The regulation of CSF Aß42 is poorly understood. Recent studies show Aß42 levels affected by sleep, stress, diet, depression, ApoE genotype, white matter lesions (WML), and Aß plaques. The purpose of this study was to examine the heterogeneity of Aß42 as related to ApoE genotype when interacting with known AD risk factors in healthy, cognitively normal subjects. In cross-section, we examined the Aß42, T-Tau and P-tau levels as predicted by ApoE4 status in its interaction with depressive symptoms (HAM-D), MRI white-matter hyperintensity volume (WMH V), and memory (Wechsler Logical-Memory).

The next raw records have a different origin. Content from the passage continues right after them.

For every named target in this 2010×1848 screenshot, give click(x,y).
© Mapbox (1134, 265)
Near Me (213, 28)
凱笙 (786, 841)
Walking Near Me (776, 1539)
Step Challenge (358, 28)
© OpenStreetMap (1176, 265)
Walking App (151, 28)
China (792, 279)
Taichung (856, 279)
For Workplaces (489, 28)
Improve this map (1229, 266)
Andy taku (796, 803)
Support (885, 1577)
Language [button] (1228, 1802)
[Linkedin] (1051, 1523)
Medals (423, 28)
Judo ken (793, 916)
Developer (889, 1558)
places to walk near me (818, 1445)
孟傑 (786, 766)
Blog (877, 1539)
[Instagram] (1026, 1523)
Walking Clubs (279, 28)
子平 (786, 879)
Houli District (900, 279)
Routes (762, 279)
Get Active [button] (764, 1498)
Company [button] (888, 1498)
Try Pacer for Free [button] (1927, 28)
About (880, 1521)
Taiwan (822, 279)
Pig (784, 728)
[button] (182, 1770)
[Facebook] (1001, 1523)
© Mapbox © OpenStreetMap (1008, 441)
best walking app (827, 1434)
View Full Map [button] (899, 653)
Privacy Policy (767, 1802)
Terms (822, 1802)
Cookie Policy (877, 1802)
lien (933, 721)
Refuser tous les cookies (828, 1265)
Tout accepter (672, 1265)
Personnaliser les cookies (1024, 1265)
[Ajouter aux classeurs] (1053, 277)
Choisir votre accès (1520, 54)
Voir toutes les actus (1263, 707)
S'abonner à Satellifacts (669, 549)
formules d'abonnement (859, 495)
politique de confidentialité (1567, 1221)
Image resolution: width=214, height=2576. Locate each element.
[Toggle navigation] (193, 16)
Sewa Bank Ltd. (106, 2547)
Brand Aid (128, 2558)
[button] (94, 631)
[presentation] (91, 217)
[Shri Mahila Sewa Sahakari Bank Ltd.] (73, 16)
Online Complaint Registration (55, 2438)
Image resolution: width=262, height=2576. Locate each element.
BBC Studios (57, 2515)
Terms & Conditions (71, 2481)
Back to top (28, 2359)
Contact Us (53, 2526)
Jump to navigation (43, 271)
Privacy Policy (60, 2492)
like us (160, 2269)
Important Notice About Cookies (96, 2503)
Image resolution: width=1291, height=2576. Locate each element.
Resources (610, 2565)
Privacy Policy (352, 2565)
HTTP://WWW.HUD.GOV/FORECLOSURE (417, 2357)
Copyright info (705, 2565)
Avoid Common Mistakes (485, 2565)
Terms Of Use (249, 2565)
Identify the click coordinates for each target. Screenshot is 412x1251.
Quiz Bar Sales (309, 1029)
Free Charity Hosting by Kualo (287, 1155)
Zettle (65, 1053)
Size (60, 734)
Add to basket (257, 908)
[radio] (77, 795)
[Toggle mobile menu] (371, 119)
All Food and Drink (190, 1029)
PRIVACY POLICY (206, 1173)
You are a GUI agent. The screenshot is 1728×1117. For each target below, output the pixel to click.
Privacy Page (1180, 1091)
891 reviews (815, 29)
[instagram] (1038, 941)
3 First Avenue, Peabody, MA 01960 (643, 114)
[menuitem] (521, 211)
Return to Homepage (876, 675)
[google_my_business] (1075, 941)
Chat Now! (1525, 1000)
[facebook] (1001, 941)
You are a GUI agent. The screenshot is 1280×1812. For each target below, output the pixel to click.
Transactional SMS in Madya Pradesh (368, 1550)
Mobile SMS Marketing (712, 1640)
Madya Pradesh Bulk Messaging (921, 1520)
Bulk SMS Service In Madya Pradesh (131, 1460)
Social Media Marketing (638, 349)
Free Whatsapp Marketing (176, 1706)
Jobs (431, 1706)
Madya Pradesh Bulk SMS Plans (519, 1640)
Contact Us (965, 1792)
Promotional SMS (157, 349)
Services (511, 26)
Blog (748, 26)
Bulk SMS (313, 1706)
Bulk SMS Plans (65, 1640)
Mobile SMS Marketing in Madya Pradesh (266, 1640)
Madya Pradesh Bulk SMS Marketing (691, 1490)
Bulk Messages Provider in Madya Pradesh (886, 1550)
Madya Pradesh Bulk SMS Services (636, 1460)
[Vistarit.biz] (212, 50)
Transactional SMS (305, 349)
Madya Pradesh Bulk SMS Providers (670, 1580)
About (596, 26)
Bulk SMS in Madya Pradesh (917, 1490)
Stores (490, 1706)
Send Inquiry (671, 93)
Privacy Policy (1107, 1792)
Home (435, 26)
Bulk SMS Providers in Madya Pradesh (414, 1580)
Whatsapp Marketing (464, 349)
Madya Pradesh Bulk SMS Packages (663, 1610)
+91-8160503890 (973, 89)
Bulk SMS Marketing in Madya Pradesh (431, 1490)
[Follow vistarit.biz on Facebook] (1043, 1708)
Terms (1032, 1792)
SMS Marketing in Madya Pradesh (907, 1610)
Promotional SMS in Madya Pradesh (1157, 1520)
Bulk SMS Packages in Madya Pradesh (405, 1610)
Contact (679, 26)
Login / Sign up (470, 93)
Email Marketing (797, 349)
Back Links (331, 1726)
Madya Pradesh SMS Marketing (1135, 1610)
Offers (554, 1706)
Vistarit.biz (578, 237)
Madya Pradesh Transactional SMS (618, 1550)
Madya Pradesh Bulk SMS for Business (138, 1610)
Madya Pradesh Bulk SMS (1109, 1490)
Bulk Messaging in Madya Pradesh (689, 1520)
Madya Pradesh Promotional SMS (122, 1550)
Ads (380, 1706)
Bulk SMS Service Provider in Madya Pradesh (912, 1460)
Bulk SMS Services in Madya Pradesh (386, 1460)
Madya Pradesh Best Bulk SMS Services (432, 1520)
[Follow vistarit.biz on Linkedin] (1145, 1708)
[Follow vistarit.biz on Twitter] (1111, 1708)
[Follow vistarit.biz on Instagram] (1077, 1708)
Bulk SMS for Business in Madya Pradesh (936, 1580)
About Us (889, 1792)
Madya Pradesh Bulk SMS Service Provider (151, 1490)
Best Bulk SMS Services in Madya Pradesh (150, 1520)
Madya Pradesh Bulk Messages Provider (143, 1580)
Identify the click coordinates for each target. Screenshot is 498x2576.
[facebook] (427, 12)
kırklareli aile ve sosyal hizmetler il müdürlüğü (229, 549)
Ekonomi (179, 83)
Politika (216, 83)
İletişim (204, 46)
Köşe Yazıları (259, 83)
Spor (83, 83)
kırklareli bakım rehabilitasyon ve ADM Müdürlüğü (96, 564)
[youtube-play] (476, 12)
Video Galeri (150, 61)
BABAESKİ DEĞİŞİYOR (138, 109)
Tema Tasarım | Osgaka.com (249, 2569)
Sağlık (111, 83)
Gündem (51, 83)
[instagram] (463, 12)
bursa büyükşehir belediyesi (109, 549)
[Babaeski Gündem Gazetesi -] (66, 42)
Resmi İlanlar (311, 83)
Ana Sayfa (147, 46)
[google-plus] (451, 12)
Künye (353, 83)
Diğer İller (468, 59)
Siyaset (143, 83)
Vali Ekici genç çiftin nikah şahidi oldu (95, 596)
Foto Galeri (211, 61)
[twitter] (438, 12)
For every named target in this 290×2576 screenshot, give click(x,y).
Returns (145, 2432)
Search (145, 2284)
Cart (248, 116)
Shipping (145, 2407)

We studied 41 ApoE4+ and 71 ApoE4- subjects (mean age 62.0 ± 11.9). All participants were non-depressed (HAM-D≤10), cognitively normal (CDR = 0) and free of MRI brain pathology. ApoE4+ subjects compared to the ApoE4- had lower levels of Aß42 (442 ± 27 vs. 603 ± 22 ng/L; P <0.01), higher levels of T-Tau (289 ± 17 vs. 229 ± 13 ng/L; P <0.01), higher p-Tau (28 ± 1.6 vs. 17 ± 21.9ng/L; P <0.01) and higher WMHv (3.77 ± 0.41 vs. 2.67 ± 0.32 cm 3, P<0.05). Predicting CSF Aß42 levels, controlling for age, we observed three significant 2-way interactions: ApoE genotype X mood, ApoE genotype X memory, ApoE genotype X WMH V (F-values range = 4.03-12.35, P<0.05). No interactions were seen for T-tau or P-Tau. Among ApoE4-, mood symptoms, and to a lesser extent worse memory, had a negative correlation with Aß42 (r = .-44, n = 71, P <0.01 and r = -.22, n = 71, P = 0.07). Among ApoE4+ there was a negative correlation between Aß42 and WMH V (r = -0.45, n = 26, P<0.05). This is the first study to report the effect of multiple risk factor interactions on CSF Aß42 levels in cognitively normal subjects with different ApoE4 alleles. Our results indicate that the relationship between risk factors and CSF Aß42 is dependent on the presence/absence of ApoE4. E4 carriers show reduced CSF Aß42, and lower Aß42 was associated with more MRI-WML; whereas a more typical clinical AD-type phenotype (poor memory, minor depressive symptoms), was associated with decreased CSF Aß42 levels in the ApoE4-non-carriers. These data suggest that Apoe4 carriers and non-carriers may offer divergent trajectories of brain and symptom changes. A better knowledge of the presymptomatic early stages of AD and the interactions with the ApoE4 allele may help us understand the variability of our CSF biomarker measures.